# Your task
Your answer should hold every line of the records below that contains the string "page".

# Data shown
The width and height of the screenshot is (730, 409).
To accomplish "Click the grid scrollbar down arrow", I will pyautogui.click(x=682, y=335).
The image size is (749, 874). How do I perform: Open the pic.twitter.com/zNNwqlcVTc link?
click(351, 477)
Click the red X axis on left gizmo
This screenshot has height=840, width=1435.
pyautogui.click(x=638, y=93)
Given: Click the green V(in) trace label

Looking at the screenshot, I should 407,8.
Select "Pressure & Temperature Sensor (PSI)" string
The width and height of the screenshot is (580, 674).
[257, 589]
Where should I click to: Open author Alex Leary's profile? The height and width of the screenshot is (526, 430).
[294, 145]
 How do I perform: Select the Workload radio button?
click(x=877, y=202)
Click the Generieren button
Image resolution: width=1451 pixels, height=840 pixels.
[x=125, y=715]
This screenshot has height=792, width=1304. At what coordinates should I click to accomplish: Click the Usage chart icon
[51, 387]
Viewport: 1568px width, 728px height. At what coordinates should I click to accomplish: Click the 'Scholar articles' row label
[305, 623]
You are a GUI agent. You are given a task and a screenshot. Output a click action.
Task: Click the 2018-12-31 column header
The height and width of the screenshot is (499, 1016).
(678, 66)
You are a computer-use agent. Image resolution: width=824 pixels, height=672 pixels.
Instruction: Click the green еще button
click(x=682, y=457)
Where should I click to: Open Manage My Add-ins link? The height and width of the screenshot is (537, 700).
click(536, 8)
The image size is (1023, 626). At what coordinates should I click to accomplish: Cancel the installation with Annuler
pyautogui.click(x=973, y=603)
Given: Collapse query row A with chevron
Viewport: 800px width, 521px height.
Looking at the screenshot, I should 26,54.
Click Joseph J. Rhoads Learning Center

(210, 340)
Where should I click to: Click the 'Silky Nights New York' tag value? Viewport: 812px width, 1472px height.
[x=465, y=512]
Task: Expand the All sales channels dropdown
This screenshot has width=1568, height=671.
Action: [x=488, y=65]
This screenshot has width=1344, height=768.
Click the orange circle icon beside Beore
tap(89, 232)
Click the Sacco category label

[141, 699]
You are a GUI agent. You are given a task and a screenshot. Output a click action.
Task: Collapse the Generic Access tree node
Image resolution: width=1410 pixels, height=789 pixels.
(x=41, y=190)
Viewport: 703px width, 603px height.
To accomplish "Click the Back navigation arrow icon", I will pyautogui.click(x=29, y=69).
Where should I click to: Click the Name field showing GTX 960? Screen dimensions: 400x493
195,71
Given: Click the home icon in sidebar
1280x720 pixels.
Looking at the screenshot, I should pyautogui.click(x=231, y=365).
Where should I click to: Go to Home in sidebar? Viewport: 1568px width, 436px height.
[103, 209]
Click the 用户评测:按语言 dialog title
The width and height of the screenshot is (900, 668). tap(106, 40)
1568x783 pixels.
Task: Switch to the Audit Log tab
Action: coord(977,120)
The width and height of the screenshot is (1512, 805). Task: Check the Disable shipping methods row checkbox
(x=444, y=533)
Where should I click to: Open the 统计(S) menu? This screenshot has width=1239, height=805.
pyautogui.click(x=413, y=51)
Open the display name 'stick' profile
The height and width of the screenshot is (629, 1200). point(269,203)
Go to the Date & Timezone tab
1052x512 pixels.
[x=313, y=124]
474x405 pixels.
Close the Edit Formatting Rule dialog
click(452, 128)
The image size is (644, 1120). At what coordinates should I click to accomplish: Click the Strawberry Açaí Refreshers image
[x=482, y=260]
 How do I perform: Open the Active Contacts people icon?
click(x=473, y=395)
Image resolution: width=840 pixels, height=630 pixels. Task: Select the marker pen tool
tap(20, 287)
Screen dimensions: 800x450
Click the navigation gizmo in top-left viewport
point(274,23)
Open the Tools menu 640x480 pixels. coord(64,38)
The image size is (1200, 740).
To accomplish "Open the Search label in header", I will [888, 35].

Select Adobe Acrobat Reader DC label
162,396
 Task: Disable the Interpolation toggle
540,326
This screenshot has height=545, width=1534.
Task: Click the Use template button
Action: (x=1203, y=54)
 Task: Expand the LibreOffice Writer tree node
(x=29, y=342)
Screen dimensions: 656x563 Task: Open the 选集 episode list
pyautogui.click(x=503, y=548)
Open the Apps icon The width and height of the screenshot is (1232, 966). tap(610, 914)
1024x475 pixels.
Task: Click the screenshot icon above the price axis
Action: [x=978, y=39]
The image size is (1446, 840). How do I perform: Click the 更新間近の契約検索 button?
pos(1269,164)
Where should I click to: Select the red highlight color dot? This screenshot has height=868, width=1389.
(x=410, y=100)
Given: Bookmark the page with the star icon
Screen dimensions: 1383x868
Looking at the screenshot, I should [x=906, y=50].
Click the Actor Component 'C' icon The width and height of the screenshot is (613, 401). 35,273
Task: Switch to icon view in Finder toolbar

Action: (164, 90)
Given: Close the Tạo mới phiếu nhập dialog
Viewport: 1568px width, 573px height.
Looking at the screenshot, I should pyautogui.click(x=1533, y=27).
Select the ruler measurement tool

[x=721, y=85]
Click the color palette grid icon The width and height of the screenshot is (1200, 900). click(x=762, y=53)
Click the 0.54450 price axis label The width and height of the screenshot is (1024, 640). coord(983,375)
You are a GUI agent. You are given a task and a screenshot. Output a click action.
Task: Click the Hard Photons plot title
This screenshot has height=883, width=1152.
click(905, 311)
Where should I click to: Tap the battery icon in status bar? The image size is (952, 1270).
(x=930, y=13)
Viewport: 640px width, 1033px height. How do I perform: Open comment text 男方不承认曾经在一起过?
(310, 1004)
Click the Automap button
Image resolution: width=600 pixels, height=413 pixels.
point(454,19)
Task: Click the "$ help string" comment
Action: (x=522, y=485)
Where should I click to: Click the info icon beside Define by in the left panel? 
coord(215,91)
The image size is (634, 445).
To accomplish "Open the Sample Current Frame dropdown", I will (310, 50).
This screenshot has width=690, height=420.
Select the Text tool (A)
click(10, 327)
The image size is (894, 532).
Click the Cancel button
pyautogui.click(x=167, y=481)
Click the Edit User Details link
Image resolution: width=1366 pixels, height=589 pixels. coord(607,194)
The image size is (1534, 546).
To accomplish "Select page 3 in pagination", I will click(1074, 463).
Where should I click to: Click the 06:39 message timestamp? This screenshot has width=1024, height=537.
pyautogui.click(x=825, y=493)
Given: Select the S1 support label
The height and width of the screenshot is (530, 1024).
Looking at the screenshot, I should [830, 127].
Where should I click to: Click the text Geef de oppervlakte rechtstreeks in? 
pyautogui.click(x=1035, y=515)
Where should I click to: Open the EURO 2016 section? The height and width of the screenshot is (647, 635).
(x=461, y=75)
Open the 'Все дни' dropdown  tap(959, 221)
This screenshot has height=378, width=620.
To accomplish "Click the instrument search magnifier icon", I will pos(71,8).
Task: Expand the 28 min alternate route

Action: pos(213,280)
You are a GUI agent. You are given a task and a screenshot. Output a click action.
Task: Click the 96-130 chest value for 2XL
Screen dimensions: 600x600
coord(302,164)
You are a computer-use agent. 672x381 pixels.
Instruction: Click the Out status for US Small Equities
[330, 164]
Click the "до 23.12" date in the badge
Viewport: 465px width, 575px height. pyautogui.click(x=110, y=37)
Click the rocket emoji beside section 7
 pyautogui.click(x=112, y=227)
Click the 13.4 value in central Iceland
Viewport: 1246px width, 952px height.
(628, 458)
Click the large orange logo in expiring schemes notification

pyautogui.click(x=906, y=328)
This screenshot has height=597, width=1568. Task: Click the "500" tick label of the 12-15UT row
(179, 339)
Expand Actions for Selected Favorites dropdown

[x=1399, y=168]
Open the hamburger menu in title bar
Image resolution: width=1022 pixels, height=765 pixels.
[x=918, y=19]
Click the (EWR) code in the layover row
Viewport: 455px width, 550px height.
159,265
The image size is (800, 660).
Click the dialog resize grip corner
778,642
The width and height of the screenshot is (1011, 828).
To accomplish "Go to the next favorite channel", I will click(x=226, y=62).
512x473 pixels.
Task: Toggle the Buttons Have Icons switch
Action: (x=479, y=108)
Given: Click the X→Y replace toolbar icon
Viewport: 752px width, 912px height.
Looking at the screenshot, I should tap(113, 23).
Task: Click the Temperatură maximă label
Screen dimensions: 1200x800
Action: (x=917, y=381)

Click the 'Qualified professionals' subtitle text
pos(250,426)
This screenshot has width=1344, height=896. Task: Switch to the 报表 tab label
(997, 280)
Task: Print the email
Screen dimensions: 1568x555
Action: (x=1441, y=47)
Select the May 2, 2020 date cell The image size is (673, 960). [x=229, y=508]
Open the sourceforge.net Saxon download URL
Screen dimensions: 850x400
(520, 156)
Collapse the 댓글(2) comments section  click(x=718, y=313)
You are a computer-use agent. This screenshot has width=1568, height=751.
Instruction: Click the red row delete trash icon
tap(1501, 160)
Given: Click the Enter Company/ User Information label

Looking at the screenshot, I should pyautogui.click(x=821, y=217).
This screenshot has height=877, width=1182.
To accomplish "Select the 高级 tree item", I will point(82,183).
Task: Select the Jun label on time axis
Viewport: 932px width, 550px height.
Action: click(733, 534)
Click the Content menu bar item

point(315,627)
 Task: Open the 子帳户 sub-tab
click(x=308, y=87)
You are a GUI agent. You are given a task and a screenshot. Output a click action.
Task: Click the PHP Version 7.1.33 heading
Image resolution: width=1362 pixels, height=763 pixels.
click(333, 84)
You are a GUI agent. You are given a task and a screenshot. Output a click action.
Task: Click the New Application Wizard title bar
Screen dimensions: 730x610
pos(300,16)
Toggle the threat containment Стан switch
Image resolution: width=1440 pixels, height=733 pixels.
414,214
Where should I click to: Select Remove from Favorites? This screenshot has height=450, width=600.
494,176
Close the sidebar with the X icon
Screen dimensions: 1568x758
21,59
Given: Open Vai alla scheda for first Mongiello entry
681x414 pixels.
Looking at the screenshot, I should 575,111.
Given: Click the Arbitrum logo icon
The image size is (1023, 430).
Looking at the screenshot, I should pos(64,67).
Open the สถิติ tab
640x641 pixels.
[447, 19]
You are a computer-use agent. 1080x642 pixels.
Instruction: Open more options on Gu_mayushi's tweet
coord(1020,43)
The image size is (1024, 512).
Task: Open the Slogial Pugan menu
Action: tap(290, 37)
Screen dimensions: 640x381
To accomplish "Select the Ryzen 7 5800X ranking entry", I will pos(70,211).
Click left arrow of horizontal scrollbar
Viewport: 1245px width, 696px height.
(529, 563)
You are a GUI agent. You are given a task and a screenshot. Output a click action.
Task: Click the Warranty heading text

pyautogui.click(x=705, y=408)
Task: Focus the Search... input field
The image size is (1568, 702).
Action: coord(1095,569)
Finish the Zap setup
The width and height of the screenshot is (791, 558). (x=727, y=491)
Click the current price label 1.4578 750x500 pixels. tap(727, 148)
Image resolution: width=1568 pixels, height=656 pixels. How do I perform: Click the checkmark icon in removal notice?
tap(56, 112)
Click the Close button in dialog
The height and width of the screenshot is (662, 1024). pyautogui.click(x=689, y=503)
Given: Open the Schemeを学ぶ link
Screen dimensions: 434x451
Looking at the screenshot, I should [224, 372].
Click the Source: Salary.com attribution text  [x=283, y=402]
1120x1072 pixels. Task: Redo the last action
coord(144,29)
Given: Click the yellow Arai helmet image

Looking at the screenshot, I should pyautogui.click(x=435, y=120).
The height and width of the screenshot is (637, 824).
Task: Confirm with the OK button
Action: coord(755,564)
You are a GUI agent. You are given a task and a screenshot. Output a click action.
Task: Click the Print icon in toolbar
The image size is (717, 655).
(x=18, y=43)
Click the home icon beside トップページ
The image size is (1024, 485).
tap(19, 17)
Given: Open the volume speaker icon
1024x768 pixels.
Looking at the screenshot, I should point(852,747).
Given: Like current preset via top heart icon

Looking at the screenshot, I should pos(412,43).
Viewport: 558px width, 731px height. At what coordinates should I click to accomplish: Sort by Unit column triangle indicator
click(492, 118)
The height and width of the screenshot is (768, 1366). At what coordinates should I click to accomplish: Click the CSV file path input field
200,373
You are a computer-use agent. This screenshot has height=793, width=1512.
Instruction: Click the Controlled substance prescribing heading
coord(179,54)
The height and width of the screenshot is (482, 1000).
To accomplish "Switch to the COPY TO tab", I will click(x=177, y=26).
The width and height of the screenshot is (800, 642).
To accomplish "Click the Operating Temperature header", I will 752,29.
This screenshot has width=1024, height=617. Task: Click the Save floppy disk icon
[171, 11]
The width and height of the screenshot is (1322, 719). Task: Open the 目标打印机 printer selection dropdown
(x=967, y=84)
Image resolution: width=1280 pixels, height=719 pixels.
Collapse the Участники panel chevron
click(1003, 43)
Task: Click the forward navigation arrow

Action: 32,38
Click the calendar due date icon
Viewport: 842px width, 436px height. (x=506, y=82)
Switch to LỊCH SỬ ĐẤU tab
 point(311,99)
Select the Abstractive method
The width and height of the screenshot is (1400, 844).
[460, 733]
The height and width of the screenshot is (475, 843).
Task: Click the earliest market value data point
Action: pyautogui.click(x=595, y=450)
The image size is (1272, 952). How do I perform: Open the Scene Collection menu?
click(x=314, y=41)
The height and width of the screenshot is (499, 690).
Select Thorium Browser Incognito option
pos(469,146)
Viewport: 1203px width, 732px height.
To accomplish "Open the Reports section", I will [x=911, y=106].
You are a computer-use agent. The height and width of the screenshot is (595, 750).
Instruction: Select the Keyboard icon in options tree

# Exercise result
Given: Bookmark the page with the star icon
To accomplish "Select page 3 in pagination", I will click(1074, 463).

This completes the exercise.